Deb Haaland made history on Tuesday by becoming one of the first Native American woman elected to Congress.
Haaland, a member of the Pueblo of Laguna and the former chair of the New Mexico state Democratic Party, won New Mexico’s blue-leaning First Congressional District on Tuesday night. She joins Kansas Democrat Sharice Davids; they are the first two Native American women going to Congress. The two women will join the ranks of just two more Native American Congress members: Republican Reps. Markwayne Mullin and Tom Cole, both of Oklahoma.
In an interview with Vox this summer, Haaland reflected on all the hard work that brought her to this point.
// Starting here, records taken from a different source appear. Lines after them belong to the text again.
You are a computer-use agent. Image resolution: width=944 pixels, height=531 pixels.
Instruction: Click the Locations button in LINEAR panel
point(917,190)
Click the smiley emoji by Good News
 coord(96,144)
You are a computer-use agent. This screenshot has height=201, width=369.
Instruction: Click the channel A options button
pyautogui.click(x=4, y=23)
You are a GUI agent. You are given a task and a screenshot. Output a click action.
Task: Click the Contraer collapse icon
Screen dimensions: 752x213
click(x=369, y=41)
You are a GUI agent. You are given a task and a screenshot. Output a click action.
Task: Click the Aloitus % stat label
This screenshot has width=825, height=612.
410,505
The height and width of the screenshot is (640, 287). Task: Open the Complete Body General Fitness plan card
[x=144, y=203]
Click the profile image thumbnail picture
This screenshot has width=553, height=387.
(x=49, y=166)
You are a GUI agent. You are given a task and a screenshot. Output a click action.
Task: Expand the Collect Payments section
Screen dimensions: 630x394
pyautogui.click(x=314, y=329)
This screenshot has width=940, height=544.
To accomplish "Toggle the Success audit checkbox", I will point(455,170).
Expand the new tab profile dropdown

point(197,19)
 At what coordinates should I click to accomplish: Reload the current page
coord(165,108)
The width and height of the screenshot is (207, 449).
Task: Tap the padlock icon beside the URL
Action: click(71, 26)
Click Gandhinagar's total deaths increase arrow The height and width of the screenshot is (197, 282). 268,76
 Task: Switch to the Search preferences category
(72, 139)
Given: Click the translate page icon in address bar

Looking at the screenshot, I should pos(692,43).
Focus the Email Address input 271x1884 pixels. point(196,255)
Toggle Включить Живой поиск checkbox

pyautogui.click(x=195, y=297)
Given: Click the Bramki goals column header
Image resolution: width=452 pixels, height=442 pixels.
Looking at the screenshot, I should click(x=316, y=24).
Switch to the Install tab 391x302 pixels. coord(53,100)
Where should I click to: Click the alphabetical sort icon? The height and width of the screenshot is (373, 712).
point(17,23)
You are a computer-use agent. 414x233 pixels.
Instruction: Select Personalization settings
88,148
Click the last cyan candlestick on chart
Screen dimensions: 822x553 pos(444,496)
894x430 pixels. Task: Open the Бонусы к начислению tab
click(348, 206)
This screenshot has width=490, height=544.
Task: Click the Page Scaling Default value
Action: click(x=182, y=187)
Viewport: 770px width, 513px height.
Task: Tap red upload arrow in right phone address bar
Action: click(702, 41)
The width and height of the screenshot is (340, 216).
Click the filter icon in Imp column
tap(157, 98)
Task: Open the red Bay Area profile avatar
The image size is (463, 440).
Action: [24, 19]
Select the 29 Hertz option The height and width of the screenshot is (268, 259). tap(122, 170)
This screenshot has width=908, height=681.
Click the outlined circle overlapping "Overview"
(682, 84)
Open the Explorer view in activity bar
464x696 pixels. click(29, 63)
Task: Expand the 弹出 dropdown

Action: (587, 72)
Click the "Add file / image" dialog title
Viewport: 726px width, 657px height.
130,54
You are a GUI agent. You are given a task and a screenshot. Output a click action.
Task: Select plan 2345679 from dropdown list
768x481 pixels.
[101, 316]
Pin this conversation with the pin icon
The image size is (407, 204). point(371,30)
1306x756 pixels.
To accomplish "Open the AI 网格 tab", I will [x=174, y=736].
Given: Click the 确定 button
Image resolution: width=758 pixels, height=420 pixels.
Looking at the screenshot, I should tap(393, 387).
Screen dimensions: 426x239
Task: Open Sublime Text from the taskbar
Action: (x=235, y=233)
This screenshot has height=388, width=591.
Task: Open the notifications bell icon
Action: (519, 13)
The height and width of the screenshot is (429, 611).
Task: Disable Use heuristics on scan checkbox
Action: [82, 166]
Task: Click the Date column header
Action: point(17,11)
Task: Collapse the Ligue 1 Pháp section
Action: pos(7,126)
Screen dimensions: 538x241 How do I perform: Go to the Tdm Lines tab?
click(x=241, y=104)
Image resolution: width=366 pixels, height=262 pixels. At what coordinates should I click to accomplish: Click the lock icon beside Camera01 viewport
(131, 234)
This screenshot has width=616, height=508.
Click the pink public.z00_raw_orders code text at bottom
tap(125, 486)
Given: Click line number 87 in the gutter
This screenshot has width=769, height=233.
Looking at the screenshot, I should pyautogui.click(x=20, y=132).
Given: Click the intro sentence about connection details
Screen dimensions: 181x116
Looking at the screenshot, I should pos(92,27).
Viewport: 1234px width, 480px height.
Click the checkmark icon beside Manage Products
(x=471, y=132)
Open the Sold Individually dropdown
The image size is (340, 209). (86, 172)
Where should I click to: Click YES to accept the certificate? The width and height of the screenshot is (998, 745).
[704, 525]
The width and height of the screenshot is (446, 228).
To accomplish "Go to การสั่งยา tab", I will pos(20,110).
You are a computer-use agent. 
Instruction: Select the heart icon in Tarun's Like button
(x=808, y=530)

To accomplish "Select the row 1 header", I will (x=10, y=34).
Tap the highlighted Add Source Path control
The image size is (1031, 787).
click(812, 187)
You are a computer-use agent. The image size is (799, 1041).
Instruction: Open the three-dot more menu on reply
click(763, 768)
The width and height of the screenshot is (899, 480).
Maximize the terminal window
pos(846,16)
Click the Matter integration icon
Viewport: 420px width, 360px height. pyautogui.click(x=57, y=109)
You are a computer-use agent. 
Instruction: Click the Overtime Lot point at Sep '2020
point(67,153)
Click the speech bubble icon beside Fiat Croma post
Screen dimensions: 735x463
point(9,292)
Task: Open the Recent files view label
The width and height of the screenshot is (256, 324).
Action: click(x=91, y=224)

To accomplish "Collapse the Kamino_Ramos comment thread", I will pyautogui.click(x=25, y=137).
“I think we’ve been working toward this for a long time,” she told me. “Just because you’re the first Native woman doesn’t mean you get any breaks. ... It’s not something that’s freely given.”
Now that she’s in Congress, Haaland wants to give Native Americans more representation on crucial issues, including the environment and health care.
“I don’t know if it’s actual legislation as much as it is just really advocating to make sure that Congress recognizes the fact that the United States has a trust responsibility to Indian tribes,” she told Vox. “So at every possible opportunity, I’ll work really hard to make sure tribal leaders have a seat at the table when there’s issues of importance.”
While Haaland is focused on progressive issues like Medicare-for-all and a $15 minimum wage, she says she is most passionate about the environment and promoting clean, renewable energy. The historic drought and consistent snow shortages in her state over the past few years, she said, are evidence enough of dramatic climate change.
And she wants the federal government to do something about it.
“I think it’s the government’s job to work at finding a way for folks to move forward with that, in spite of the fact that a lot of folks are poor here. The future of our planet depends on us doing whatever we can right now. And instead of us giving the richest people $1.5 trillion [in] tax cuts, I really feel like we could have paid for some renewable energy infrastructure,” she said.
This is an issue on which there will likely be divides between Democrats in Congress and the White House. But Haaland says she’ll continue to focus on it. “If we don’t have our Earth, we don’t have anything,” she said. “I am going to always talk about that.”